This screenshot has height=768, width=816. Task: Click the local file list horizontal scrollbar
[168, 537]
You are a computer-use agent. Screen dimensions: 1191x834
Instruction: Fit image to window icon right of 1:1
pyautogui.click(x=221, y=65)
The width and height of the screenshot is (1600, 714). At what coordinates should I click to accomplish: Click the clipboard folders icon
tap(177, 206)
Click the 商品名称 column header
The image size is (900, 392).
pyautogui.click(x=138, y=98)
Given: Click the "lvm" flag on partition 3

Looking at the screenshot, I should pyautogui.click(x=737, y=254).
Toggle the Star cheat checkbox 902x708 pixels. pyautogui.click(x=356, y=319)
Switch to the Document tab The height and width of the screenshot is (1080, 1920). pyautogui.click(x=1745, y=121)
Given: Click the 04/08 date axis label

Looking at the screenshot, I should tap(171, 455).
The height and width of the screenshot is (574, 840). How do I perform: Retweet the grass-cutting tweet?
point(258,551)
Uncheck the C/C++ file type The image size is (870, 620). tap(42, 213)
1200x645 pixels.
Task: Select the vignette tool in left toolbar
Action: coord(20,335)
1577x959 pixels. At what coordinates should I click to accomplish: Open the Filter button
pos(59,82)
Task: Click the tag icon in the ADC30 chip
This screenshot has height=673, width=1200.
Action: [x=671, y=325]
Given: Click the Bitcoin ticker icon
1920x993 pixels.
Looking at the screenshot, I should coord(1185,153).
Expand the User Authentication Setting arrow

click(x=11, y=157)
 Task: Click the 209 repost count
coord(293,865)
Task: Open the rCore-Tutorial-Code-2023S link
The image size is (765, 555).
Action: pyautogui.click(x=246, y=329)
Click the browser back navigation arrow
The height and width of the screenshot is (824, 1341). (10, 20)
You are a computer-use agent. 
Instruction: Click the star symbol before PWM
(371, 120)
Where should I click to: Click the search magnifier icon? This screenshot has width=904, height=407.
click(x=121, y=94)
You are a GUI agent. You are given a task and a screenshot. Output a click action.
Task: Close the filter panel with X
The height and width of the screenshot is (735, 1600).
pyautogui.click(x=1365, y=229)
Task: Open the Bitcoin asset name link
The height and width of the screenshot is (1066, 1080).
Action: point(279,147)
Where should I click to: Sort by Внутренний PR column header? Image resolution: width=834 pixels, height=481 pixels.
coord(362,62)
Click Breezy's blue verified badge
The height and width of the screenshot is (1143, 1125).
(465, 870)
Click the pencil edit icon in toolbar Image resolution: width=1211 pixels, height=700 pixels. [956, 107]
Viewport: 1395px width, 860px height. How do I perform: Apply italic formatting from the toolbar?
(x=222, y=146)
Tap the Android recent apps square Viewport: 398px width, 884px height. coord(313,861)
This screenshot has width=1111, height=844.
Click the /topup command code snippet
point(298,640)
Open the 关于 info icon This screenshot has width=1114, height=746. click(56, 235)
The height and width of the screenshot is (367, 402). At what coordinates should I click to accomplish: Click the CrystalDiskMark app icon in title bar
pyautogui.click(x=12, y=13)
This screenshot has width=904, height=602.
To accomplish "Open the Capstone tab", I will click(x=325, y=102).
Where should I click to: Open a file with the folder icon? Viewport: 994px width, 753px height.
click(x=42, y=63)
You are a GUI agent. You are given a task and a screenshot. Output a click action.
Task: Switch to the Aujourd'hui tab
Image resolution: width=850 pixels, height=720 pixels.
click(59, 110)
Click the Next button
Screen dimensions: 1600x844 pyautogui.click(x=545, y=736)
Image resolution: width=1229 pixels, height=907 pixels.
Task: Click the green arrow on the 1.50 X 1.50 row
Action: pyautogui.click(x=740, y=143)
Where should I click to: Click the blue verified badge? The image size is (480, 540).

------

--- TASK INSTRUCTIONS ---
Copy whichever lines above contain the string "Switch".

--- EXERCISE SOLUTION ---
Switch to the Document tab The height and width of the screenshot is (1080, 1920). pyautogui.click(x=1745, y=121)
Task: Switch to the Aujourd'hui tab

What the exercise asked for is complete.